Pour border le navire, soit réaliser sa coque, les lattes longitudinales qui relient les membrures accueillent pas moins de trois couches d’acajou. « L’orientation des fibres du bois de chacune d’elles est soigneusement croisée afin d’accroître la résistance mécanique de la muraille, cette partie de la coque épaisse de 13 mm située entre la flottaison et le plat bord », précise notre guide. On comprend mieux alors la nécessité de disposer d’un bois parfaitement rectiligne et long (jusqu’à 11 mètres), longuement séché (4 ans au minimum) afin d’être stable.

Les fonds, découpés dans du contreplaqué d’acajou réalisé sur mesure, peuvent ensuite être montés, tout comme le pont. La marqueterie qui orne ce dernier ajoute aux essences de bois déjà utilisées le teck et l’épicéa, la ronce de noyer étant quant à elle réservée à l’ornementation du tableau de bord. Une fois achevée, la coque reçoit pas moins de vingt couches de vernis entre lesquelles un ponçage s’avère nécessaire.

Le dernier des Mohicans?

Les artisans - une quinzaine au total, dont quelques apprentis - à l’origine des six à sept unités produites ici chaque année exercent leurs savoir-faire dans une ambiance calme et sereine; celle d’un atelier qui se sait être désormais un sanctuaire de la construction navale classique. La recherche technologique n’y a pas sa place, les effets de mode non plus. Seules la rigueur et la minutie permettent de perpétuer au quotidien un luxe raffiné qui fleure bon la dolce vita des années 50.

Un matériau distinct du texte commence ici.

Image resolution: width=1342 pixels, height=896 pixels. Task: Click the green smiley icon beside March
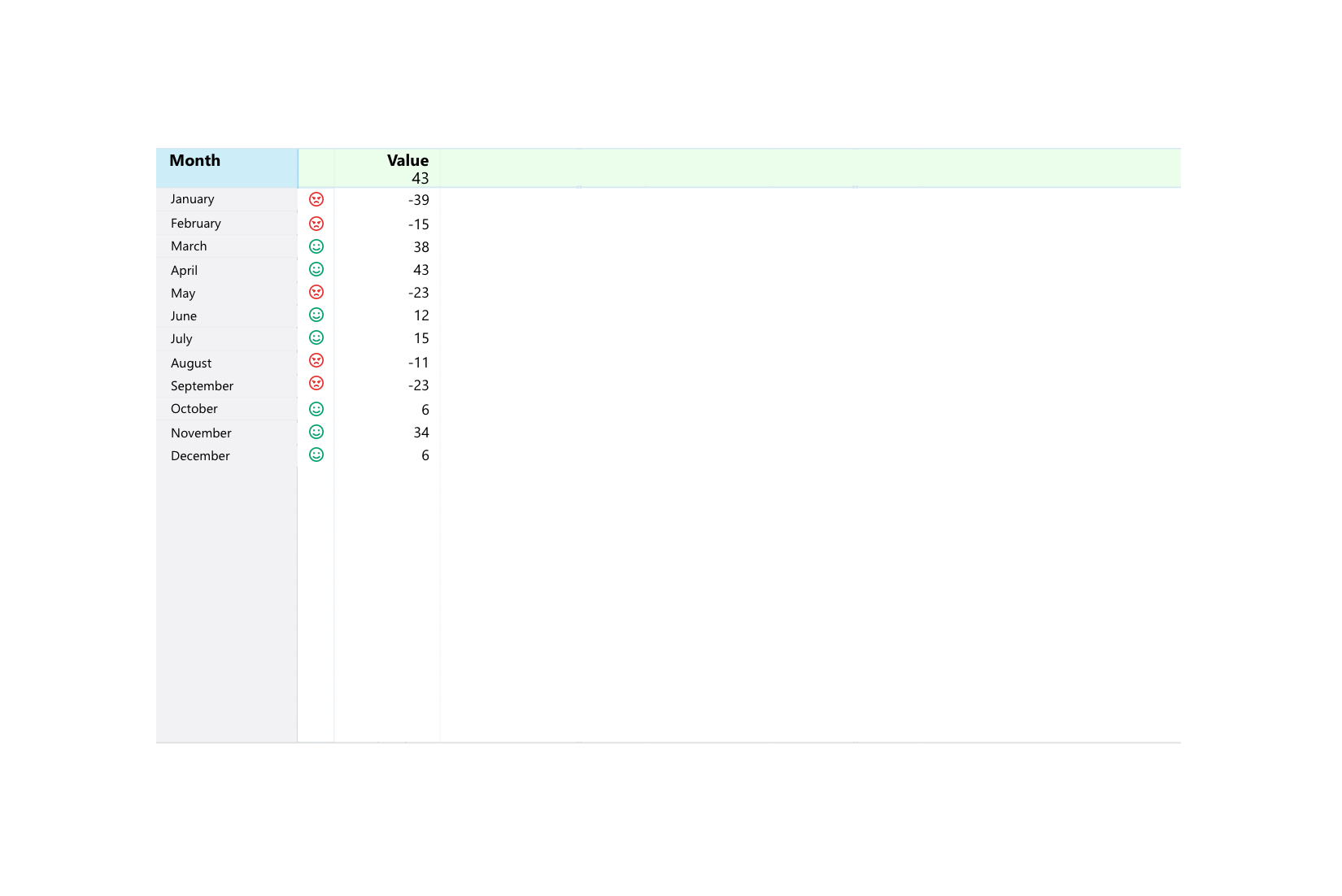tap(316, 246)
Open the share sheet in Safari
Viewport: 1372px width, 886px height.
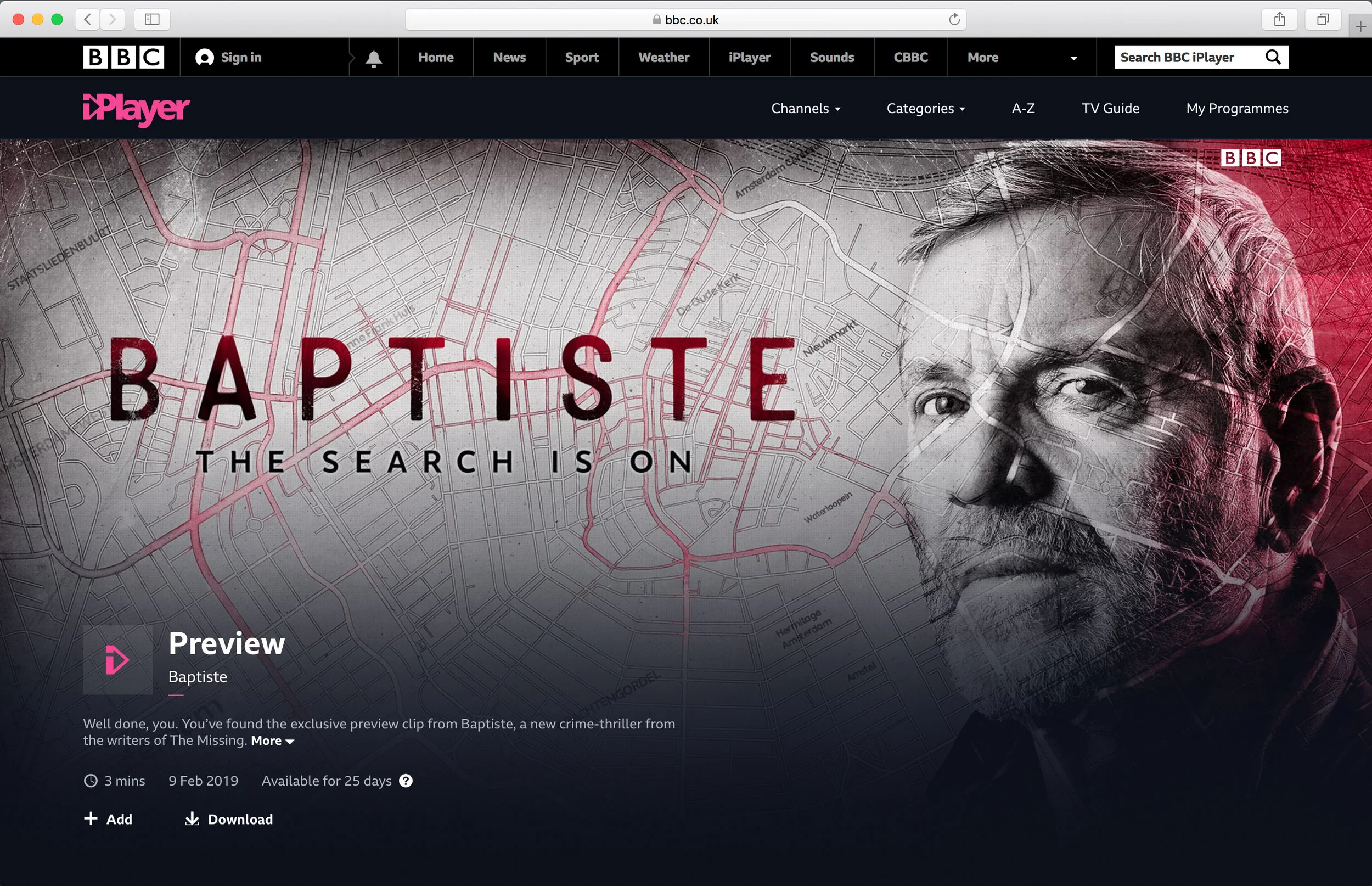1279,19
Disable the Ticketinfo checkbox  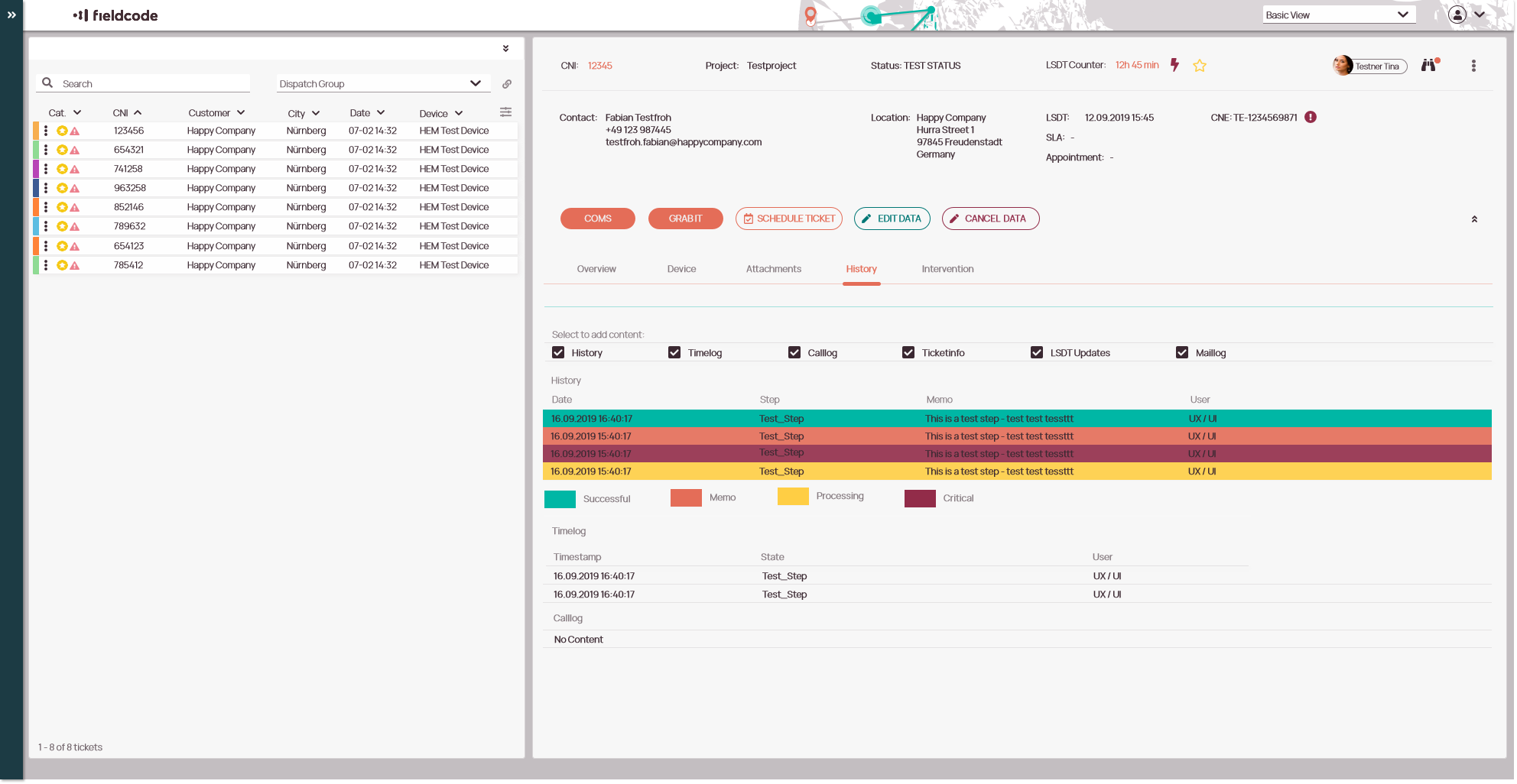[908, 352]
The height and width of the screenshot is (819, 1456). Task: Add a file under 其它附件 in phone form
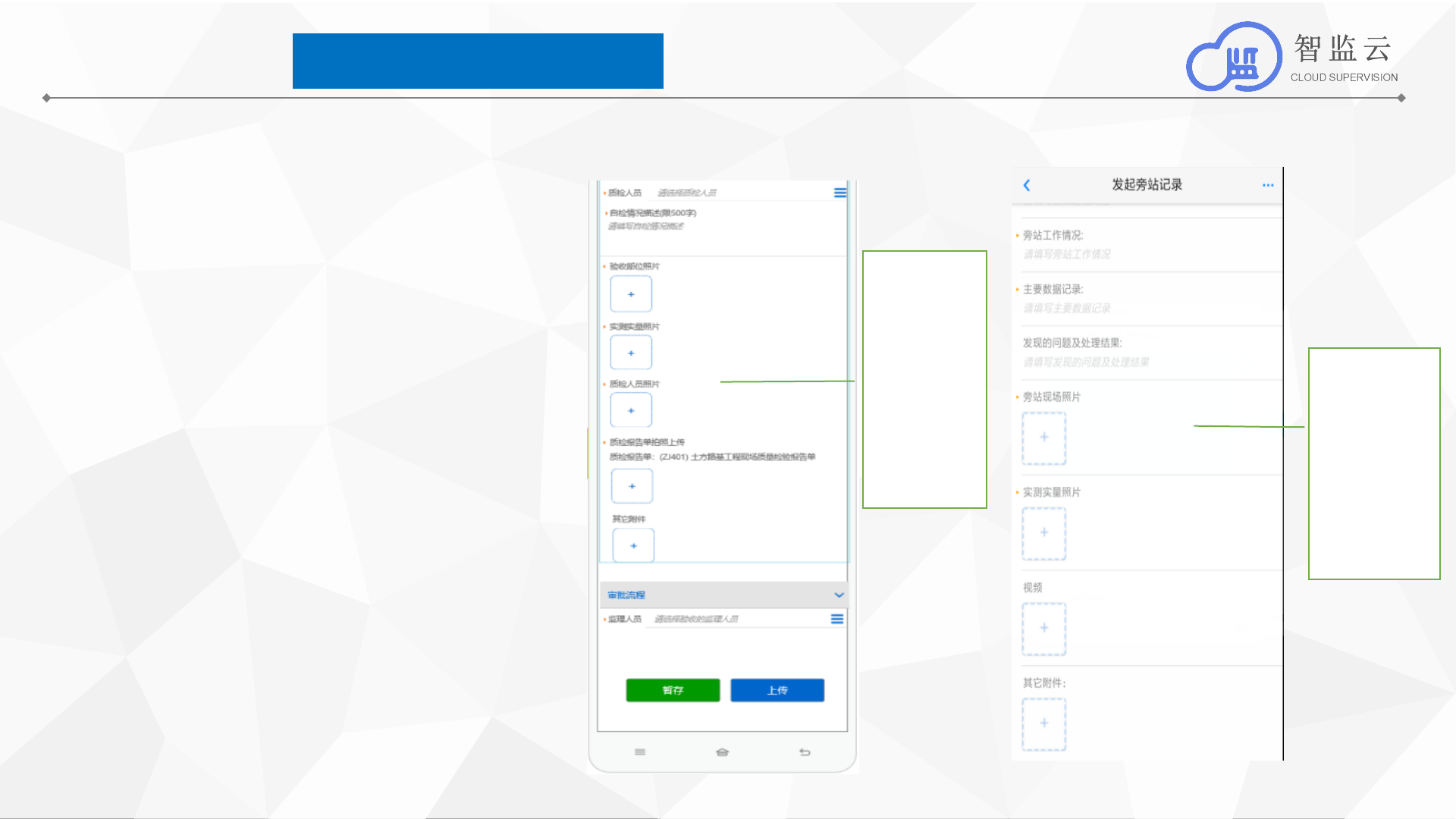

Mais pour combien de temps encore, sachant que même la mythique marque fondée par Carlo Riva ne fabrique plus, depuis 1996 déjà, de runabout en bois? « Produire en Suisse coûte très cher, évidemment, mais notre marché est une niche et nos produits reconnus internationalement pour leur excellence », confie Claudio Pedrazzini, confiant. Il suffit en effet de quelques esthètes fortunés, sensibles au mariage de l’élégance transalpine des lignes et de la qualité de fabrication helvétique des produits estampillés Pedrazzini, pour que perdurent des savoir-faire tout à fait exceptionnels. Et que la quatrième génération puisse, demain, poursuive à son tour la saga familiale initiée, au début du XXème siècle, par l’auguste Augusto.